### DATA LISTING

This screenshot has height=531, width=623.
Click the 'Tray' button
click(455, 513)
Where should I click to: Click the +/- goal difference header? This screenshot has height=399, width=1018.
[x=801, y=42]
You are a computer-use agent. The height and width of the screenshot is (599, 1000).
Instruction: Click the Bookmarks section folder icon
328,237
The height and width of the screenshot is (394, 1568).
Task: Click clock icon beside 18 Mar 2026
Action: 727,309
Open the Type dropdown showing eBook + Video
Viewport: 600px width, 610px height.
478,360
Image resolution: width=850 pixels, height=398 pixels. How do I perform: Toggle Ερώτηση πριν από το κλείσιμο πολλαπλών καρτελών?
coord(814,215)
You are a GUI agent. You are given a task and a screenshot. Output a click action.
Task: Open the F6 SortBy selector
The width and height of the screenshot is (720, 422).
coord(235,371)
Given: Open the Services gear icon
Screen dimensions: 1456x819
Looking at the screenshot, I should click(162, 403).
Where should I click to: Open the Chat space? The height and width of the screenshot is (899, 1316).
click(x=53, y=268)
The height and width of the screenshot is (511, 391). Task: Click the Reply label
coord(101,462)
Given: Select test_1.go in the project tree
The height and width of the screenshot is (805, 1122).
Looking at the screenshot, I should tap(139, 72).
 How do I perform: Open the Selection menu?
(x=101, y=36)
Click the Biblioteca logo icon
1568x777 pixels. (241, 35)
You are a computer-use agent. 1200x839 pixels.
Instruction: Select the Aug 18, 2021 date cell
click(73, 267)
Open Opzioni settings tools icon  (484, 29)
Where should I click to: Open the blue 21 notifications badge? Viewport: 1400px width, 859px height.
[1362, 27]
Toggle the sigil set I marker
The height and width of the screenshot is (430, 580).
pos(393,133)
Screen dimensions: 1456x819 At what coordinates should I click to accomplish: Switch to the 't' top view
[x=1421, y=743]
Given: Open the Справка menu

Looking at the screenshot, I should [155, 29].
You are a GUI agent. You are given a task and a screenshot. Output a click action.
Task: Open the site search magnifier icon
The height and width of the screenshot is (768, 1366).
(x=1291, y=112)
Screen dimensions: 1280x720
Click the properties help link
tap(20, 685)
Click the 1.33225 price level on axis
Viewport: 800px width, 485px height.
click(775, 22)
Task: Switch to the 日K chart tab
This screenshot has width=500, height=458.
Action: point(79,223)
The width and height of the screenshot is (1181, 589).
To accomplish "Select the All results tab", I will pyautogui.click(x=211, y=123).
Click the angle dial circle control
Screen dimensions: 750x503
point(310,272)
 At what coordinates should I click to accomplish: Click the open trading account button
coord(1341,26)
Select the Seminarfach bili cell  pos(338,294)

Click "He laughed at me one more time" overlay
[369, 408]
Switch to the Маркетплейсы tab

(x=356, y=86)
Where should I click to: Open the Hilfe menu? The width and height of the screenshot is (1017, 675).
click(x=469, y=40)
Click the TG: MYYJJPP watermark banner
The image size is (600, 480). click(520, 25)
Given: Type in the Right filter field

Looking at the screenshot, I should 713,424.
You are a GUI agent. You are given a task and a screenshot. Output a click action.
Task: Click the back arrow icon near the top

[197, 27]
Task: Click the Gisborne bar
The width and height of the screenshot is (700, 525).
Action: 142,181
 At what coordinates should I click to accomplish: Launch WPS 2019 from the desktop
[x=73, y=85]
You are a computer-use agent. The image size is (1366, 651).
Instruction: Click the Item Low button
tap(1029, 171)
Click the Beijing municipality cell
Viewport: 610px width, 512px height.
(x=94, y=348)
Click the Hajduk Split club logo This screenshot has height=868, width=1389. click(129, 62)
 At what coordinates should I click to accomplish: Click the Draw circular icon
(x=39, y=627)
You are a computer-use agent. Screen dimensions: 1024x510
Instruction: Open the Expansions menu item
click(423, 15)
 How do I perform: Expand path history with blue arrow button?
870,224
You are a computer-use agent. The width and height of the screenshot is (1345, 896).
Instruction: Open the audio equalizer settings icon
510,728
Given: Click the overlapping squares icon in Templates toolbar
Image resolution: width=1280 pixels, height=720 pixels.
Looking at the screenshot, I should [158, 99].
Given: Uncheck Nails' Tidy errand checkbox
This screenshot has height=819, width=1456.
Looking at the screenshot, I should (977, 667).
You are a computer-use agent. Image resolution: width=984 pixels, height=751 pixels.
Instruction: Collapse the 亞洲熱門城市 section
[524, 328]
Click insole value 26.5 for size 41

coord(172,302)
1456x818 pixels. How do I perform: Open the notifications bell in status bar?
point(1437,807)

######

* _REQUIREMENTS_: Copy the rows from the line with "Given: Uncheck Nails' Tidy errand checkbox" through the end of the rows, changing "checkbox" to "check box" and leaving everything else as it is.

* _SOLVED EXERCISE_:
Given: Uncheck Nails' Tidy errand check box
This screenshot has height=819, width=1456.
Looking at the screenshot, I should (977, 667).
You are a computer-use agent. Image resolution: width=984 pixels, height=751 pixels.
Instruction: Collapse the 亞洲熱門城市 section
[524, 328]
Click insole value 26.5 for size 41

coord(172,302)
1456x818 pixels. How do I perform: Open the notifications bell in status bar?
point(1437,807)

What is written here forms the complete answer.